それでも粘り強く手を出して常にプレスをかけてくるホバニシャンに対してネリはL字ガードでパンチを見極めながらディフェンシブに展開。ステップワークも駆使して常に動きを止めなかった。プレスをかけて前に出るのは、ホバニシャンだが、つかまえることができず、逆にネリは、左ストレート、左フック、ボディーブロー、アッパーなどのカウンターパンチを打ち込み、5ラウンドには、左フックを効かせて、アルメリア人がよろけると一気にロープを背負わせて猛ラッシュをかけた。
ただ、ネリはここで仕留め切ることができず、逆に徹底したボディ攻撃に苦しめられるシーンも。終盤に入るとスタミナが切れかけたのか、手数も減り、9ラウンドには左フックを浴びて横を向いてロープに飛ばされた。それでも、ホバニシャンが右目の上と頬付近をカットするなど顔の腫れがひどくなり、10ラウンドの開始前にドクターチェックを受けると、ここが勝負どころと見て、再びスイッチオン。このラウンドにダウンを奪い11ラウンドのTKO勝利につなげた。
試合後にリング上でネリと一緒にインタビューを受けたホバニシャンは、「我々が望んだような方向に試合が向かわずにがっかりしている。しかし、これがボクシング。今日は彼が勝った。それだけだ」とうなだれた。
ネリは、本来の持ち味であるパワーや攻撃力に加えて、“目”と柔軟な上半身の動き、足を使った巧みなディフェンスでホバニシャンの猛攻を封じるなどボクシングに幅が出た。2021年5月に自らが持つWBC世界スーパーバンタム級王座をかけて、WBA世界同級王者のブランドン・フィゲロア(米国)との2団体統一戦に臨んだが、7回にKO負けをしてプロ初黒星を喫して王座から陥落していた。しかし、再起後は、2連勝。のちにフルトンと激闘を演じることになるフィゲロアに敗れた試合を教訓に確実に進化を遂げている。
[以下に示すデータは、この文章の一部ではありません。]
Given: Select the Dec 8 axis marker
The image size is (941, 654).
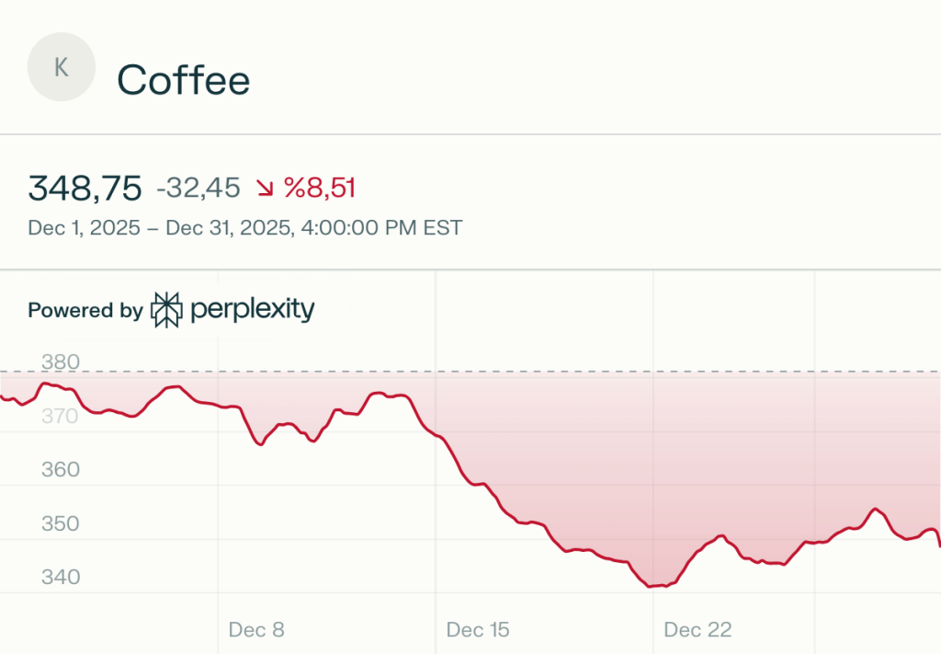Looking at the screenshot, I should click(256, 629).
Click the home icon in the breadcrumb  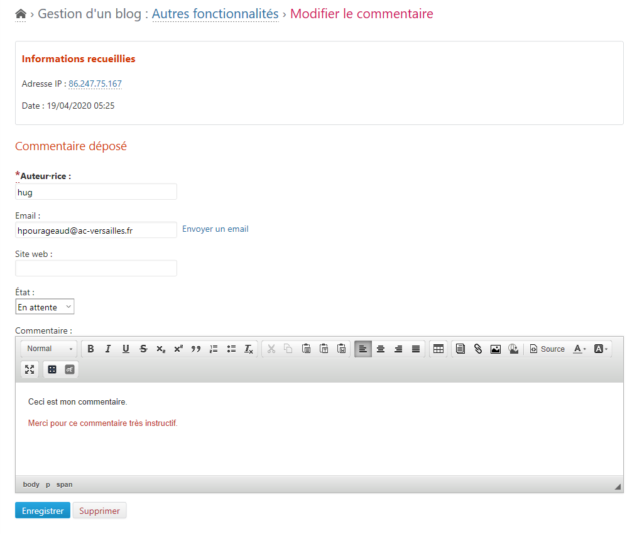(21, 14)
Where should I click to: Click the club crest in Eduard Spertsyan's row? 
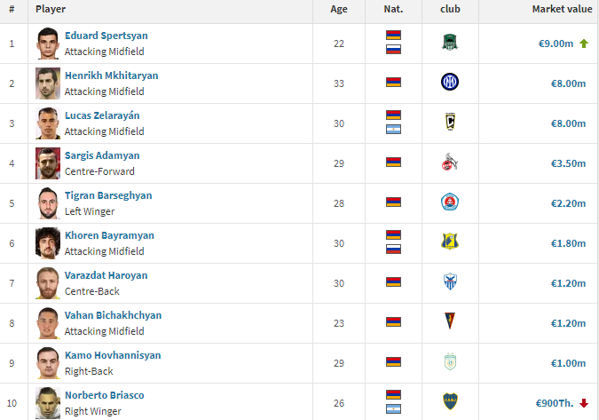[449, 43]
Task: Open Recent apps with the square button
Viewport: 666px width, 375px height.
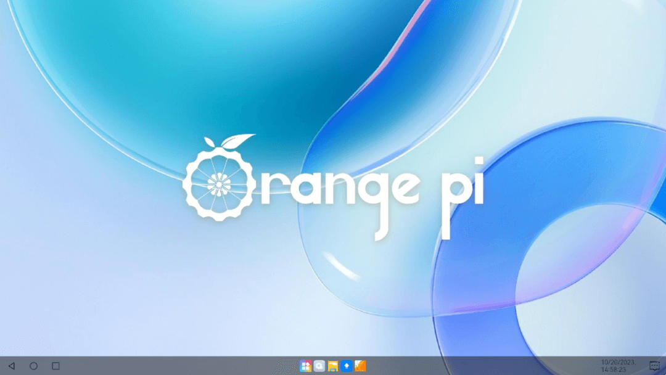Action: (56, 366)
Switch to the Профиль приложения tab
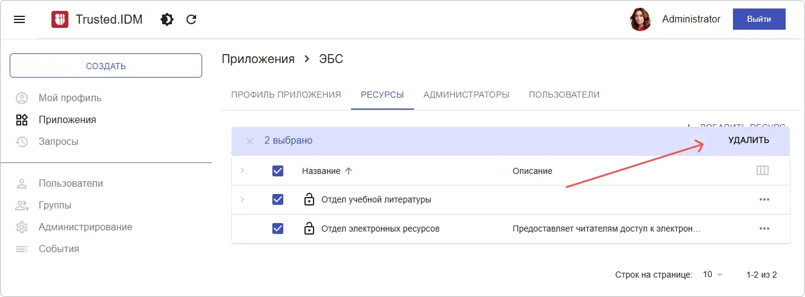This screenshot has height=297, width=805. (x=286, y=95)
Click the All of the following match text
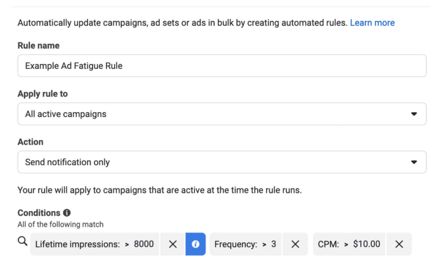This screenshot has width=437, height=269. [60, 224]
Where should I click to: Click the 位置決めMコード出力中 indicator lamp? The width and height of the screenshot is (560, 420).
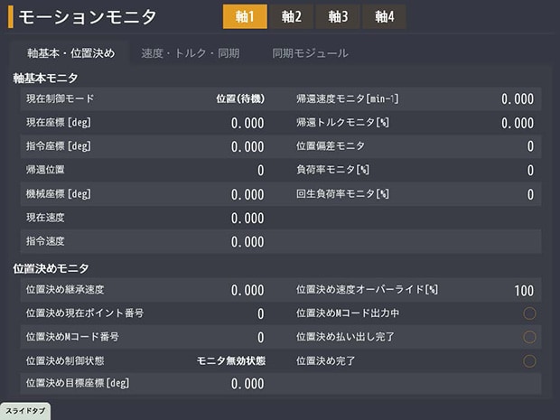pyautogui.click(x=529, y=313)
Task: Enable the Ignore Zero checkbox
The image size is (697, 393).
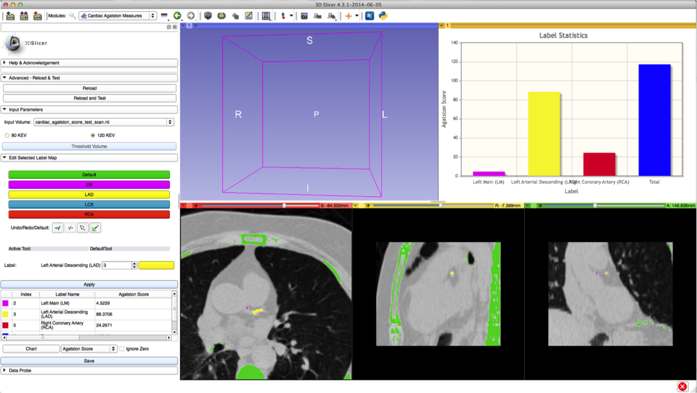Action: tap(122, 349)
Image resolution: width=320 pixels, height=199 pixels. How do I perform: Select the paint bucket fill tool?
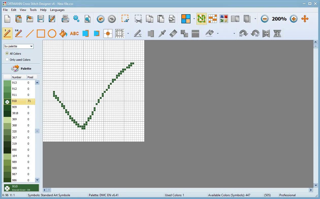63,34
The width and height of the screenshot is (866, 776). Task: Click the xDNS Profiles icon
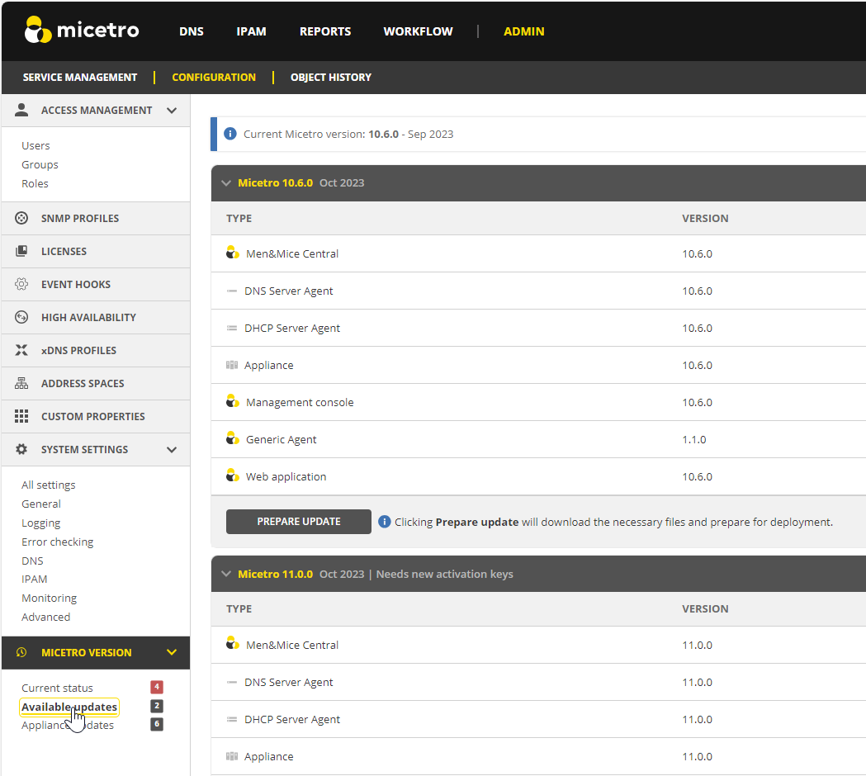(x=22, y=350)
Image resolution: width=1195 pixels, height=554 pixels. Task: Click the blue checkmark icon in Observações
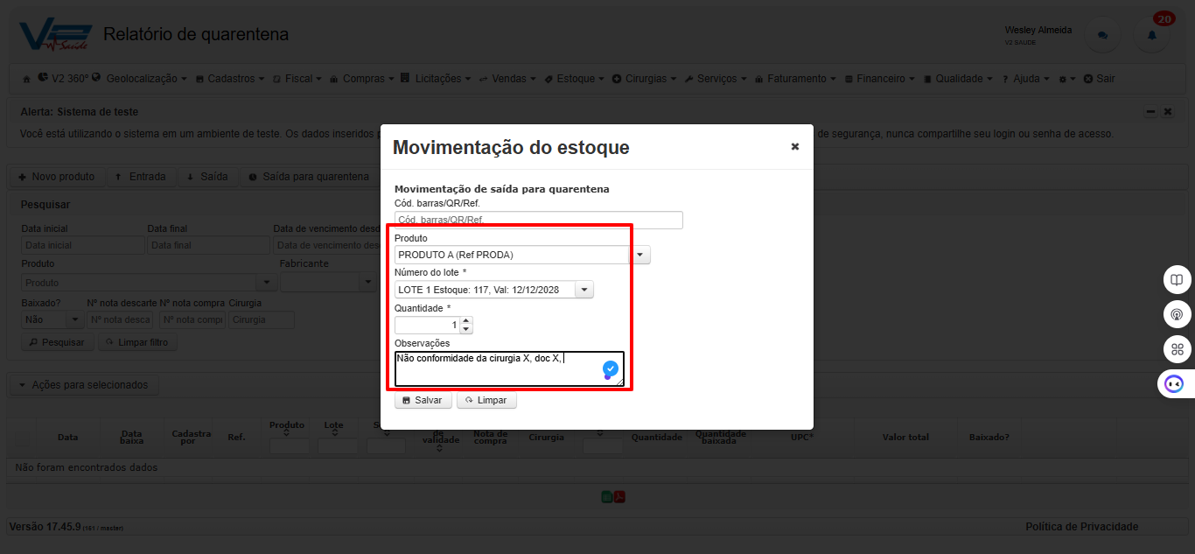[x=611, y=368]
井上がフルトンに勝ち、山中氏との因縁があるネリとの対戦が実現すればファンにとっては楽しみなカードとなるが、現在ネリは日本のリングからは事実上の永久追放となっている。
2018年3月の山中氏との再戦での前日計量で5ポンド(2.27キロ)もオーバー、再計量でも3ポンド(1.36キロ)も超過していたため、JBCは、その失態を重く受けとめ、日本での無期限活動停止処分を下した。井上がフルトンに勝った場合も、海外リング、あるいは、日本で対戦する場合はJBCの処分解除などの手続きが必要となり一筋縄では進まない。
また井上家では、体重超過など“反則行為”を繰り返してきたネリをチャンピオンとは認めておらず、WBCからの指令がなければ、積極的には交渉テーブルには乗りたくない相手。井上対フルトンの行方が最大の焦点だが、モンスターの次の展開からも目が離せなくなってきた。